Diagnostic system for rapid antimicrobial susceptibility testing of clinical samples

By the year 2050, antimicrobial resistance is predicted to cost over 100 trillion US$ cumulatively and claim 10 million lives per year. Thus, there is an urgent need to develop diagnostic methods that will help physicians to rapidly prescribe the correct antibiotics, namely antibiotic susceptibility testing (AST). Clinical microbiology laboratories employ various conventional methods of AST, taking approximately 18 hours for completion.

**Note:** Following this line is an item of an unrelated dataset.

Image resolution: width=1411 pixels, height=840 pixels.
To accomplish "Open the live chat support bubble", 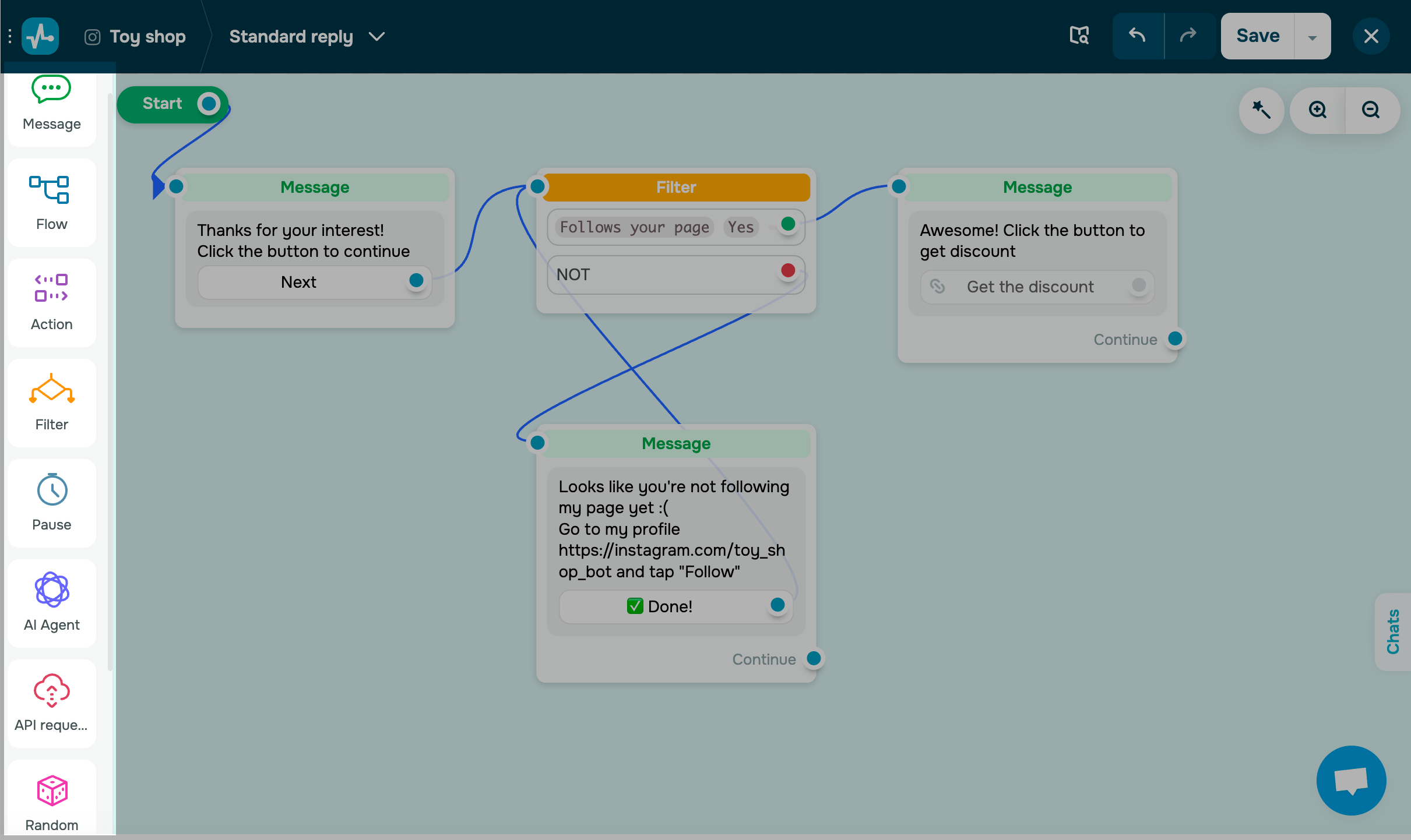I will tap(1351, 780).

We aim to design an optical, label-free sensing platform using micro-structured silicon arrays for phenotypic AST of clinical samples within less than 2 hours. This will be achieved by unique silicon sensors, based on optical phase-shift reflectometric interference spectroscopic measurements (PRISM). The micro-structured Si sensors provide both a preferable solid-liquid interface for bacteria networking and a simultaneous transducing element that monitors the response of bacteria when exposed to antibiotics in real-time. By monitoring these optical changes, bacterial growth is observed in the presence of various antibiotics, enabling bacteria classification as susceptible or resistant.

The Si sensors are incorporated in disposable, inexpensive microfluidic devices, allowing for multiplexing the test in a safe and simple format. Using this system, we have studied a clinically-relevant Escherichia coli (E. coli) strain upon exposure to common antibiotics and was able to differentiate between susceptible and resistant categories. Using the latter values in PRISM studies of E. coli from clinical isolates of urinary tract infections allowed us to successfully differentiate between susceptible and resistant strains with high accuracy and within less than 90 min. Thus, PRISM platform is expected to be further validated in a clinical setting using a variety of bacterial pathogens found in bodily fluid samples, for potential clinical application.